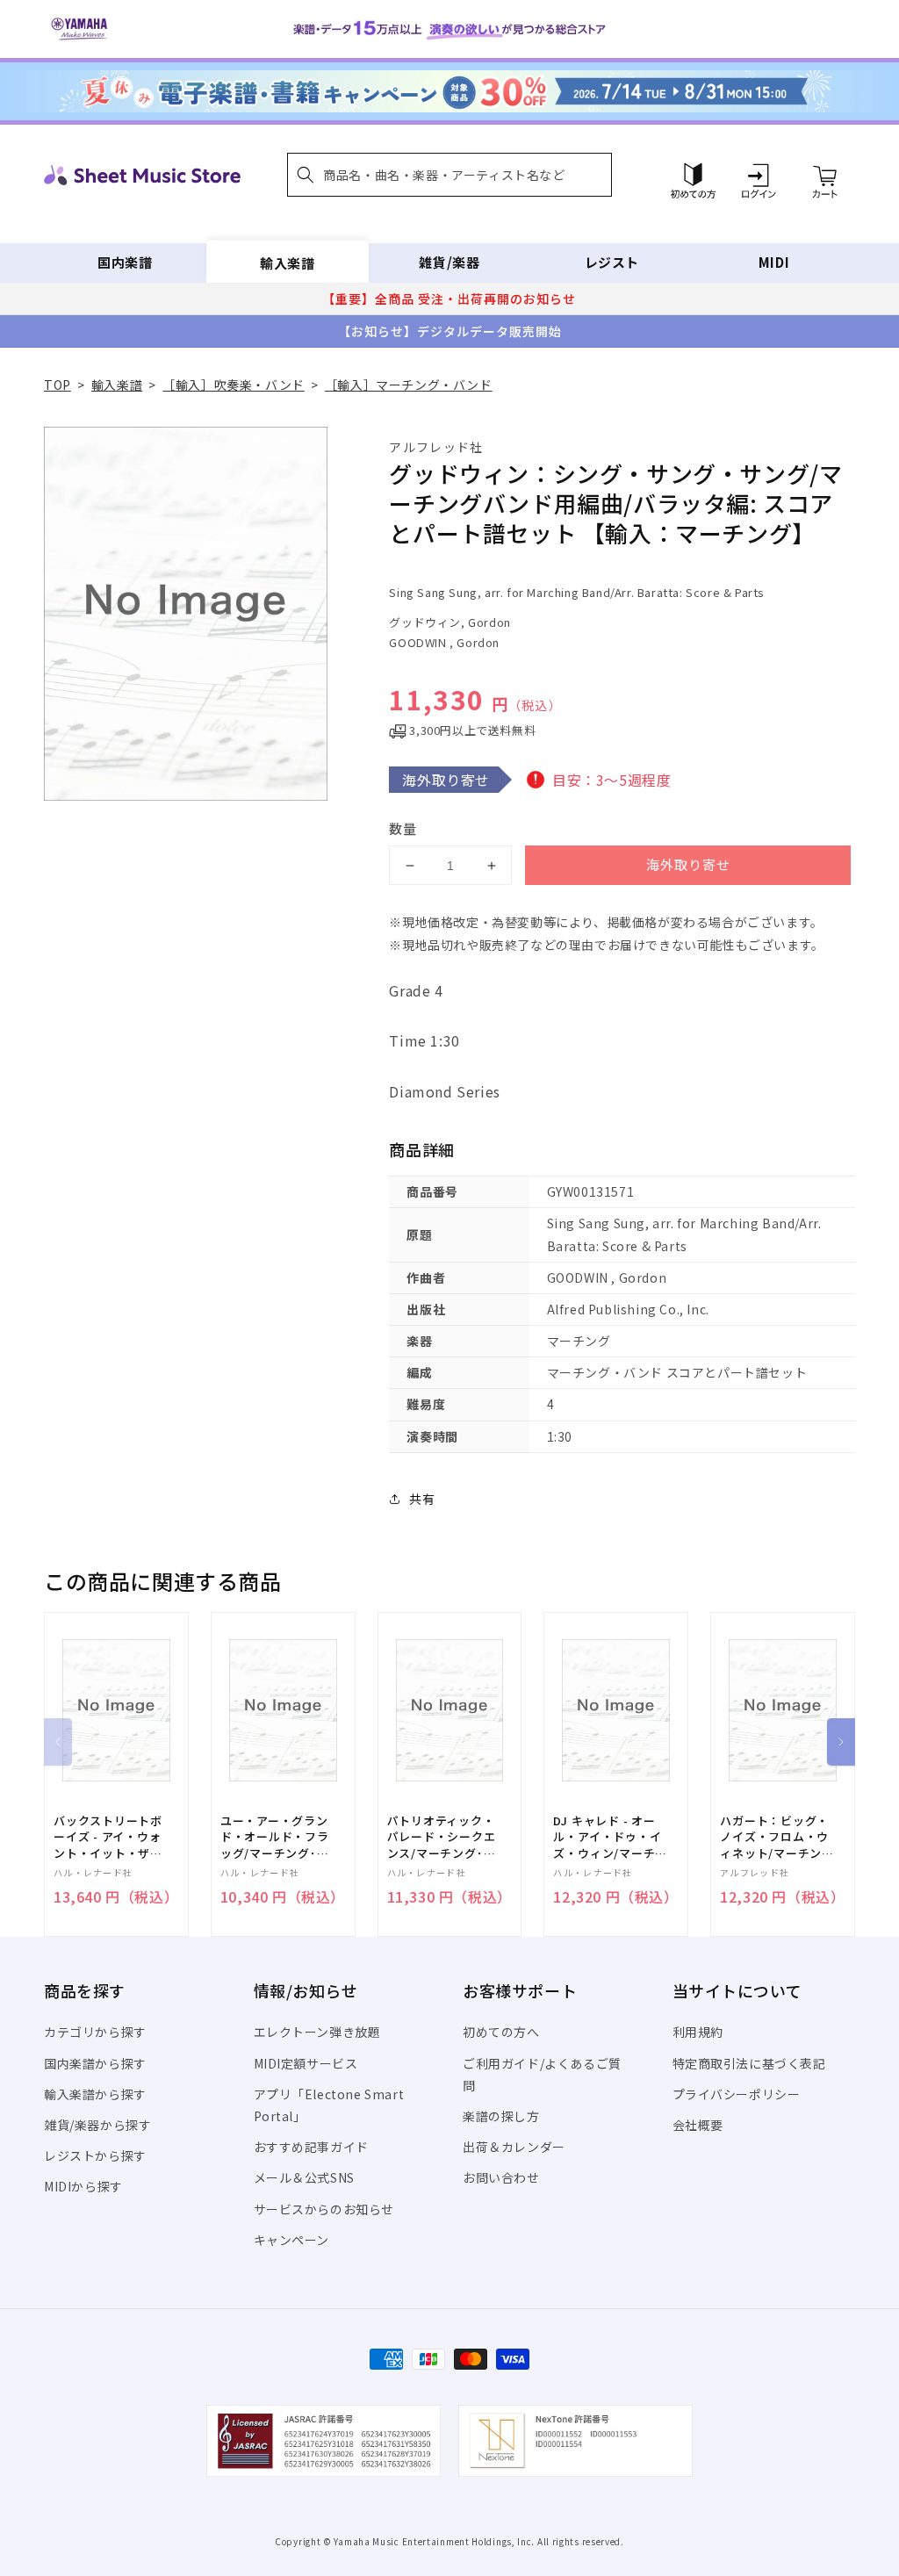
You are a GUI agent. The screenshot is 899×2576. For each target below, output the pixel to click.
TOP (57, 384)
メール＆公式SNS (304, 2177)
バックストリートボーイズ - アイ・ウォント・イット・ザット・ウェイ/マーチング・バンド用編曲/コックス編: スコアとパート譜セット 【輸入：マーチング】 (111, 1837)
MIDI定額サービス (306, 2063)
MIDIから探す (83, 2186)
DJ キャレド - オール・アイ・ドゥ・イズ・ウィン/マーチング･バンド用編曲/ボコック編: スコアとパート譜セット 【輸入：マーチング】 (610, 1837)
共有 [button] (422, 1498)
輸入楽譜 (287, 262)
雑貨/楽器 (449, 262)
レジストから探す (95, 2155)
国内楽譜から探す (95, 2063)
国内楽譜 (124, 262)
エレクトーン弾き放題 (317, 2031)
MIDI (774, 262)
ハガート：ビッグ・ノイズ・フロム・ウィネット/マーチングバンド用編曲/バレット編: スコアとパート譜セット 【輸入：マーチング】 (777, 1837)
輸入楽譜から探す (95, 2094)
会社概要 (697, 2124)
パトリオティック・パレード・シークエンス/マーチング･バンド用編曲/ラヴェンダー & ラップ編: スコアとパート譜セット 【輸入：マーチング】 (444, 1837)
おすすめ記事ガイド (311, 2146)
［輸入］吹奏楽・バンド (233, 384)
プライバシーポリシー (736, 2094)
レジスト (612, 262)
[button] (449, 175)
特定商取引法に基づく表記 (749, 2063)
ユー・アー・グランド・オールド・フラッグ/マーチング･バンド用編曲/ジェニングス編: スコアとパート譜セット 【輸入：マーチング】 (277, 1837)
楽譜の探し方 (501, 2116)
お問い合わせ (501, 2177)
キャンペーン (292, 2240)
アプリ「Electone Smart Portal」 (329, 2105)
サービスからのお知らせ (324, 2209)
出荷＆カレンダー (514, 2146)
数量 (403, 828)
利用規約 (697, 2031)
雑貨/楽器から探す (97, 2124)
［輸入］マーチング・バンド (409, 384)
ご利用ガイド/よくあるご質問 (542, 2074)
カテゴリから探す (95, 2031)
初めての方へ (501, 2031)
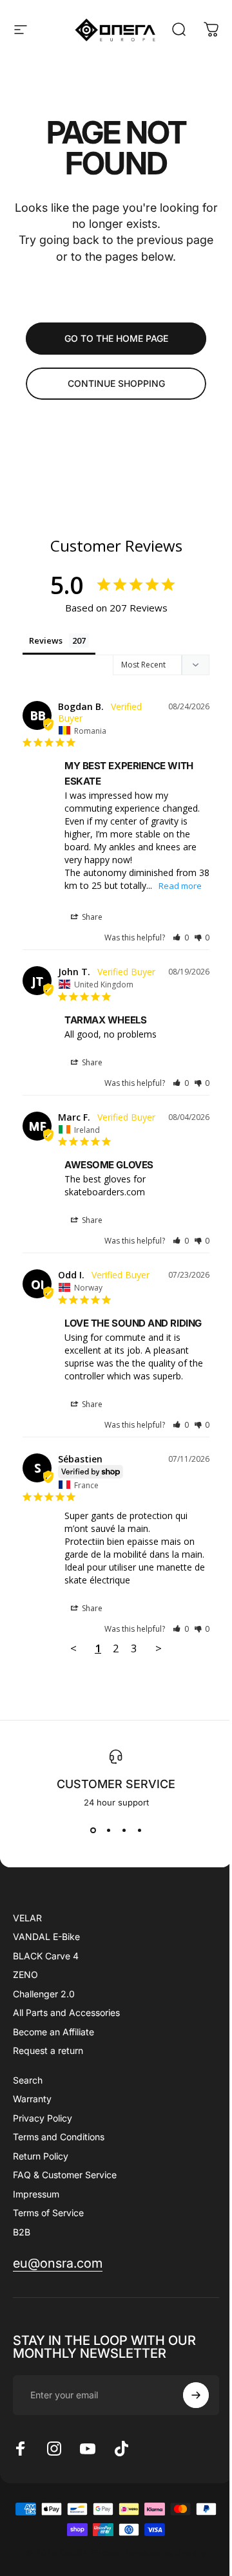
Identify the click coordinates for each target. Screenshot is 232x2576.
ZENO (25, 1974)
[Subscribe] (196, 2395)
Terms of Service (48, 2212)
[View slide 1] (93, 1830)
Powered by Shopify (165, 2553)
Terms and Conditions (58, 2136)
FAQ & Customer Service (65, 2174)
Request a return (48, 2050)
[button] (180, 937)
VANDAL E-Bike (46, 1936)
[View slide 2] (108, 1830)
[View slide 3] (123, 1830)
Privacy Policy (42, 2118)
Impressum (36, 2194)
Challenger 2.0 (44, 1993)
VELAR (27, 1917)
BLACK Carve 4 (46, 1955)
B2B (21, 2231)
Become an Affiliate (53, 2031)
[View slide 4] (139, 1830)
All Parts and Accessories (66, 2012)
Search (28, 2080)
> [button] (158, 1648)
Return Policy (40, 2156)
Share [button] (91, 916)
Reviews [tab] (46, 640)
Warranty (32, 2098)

--

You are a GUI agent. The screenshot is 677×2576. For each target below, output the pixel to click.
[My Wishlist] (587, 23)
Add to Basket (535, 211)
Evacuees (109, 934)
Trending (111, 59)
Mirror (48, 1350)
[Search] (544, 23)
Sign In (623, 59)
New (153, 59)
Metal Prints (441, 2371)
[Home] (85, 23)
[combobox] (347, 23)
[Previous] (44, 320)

---

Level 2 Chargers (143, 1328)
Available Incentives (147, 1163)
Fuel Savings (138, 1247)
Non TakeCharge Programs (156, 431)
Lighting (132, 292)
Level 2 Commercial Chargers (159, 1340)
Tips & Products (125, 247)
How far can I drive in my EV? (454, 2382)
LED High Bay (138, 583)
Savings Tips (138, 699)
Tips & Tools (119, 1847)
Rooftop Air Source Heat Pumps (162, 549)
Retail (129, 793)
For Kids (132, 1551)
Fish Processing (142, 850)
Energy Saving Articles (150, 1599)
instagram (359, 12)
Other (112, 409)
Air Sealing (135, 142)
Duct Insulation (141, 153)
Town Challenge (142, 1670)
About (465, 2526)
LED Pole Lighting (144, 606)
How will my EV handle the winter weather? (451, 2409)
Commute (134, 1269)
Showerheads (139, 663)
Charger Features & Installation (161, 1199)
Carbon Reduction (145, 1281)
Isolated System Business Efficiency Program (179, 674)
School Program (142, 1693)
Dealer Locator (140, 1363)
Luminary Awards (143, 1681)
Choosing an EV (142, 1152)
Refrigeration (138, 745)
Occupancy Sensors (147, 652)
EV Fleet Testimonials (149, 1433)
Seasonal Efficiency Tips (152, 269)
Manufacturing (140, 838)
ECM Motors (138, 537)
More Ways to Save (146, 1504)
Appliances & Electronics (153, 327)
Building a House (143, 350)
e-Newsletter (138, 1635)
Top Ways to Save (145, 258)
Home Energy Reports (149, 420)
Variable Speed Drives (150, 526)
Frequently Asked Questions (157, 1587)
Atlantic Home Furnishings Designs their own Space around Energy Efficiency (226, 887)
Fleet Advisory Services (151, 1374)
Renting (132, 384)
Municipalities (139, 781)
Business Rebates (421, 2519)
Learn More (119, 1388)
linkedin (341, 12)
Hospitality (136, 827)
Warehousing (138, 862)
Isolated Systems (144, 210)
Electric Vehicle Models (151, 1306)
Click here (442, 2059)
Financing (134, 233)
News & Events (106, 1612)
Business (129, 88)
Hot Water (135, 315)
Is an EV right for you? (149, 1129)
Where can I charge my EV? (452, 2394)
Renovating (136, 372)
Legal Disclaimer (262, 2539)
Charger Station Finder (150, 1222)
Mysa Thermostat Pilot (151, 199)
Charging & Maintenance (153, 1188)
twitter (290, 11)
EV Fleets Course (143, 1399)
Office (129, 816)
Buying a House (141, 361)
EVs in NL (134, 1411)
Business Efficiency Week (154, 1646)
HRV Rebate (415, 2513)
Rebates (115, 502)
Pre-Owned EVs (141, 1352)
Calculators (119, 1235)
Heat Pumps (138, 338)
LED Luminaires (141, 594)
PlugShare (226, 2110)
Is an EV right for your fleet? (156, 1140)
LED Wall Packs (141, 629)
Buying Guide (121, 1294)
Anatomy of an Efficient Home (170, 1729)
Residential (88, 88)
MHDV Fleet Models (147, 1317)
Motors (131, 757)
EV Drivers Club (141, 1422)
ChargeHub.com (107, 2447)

Task to carry out:
Beginning with the line containing "Seasonal Efficiency Tips (152, 269)" in the material above, copy every line exactly until you have copied the line containing "Frequently Asked Questions (157, 1587)".

Response:
Seasonal Efficiency Tips (152, 269)
Manufacturing (140, 838)
ECM Motors (138, 537)
More Ways to Save (146, 1504)
Appliances & Electronics (153, 327)
Building a House (143, 350)
e-Newsletter (138, 1635)
Top Ways to Save (145, 258)
Home Energy Reports (149, 420)
Variable Speed Drives (150, 526)
Frequently Asked Questions (157, 1587)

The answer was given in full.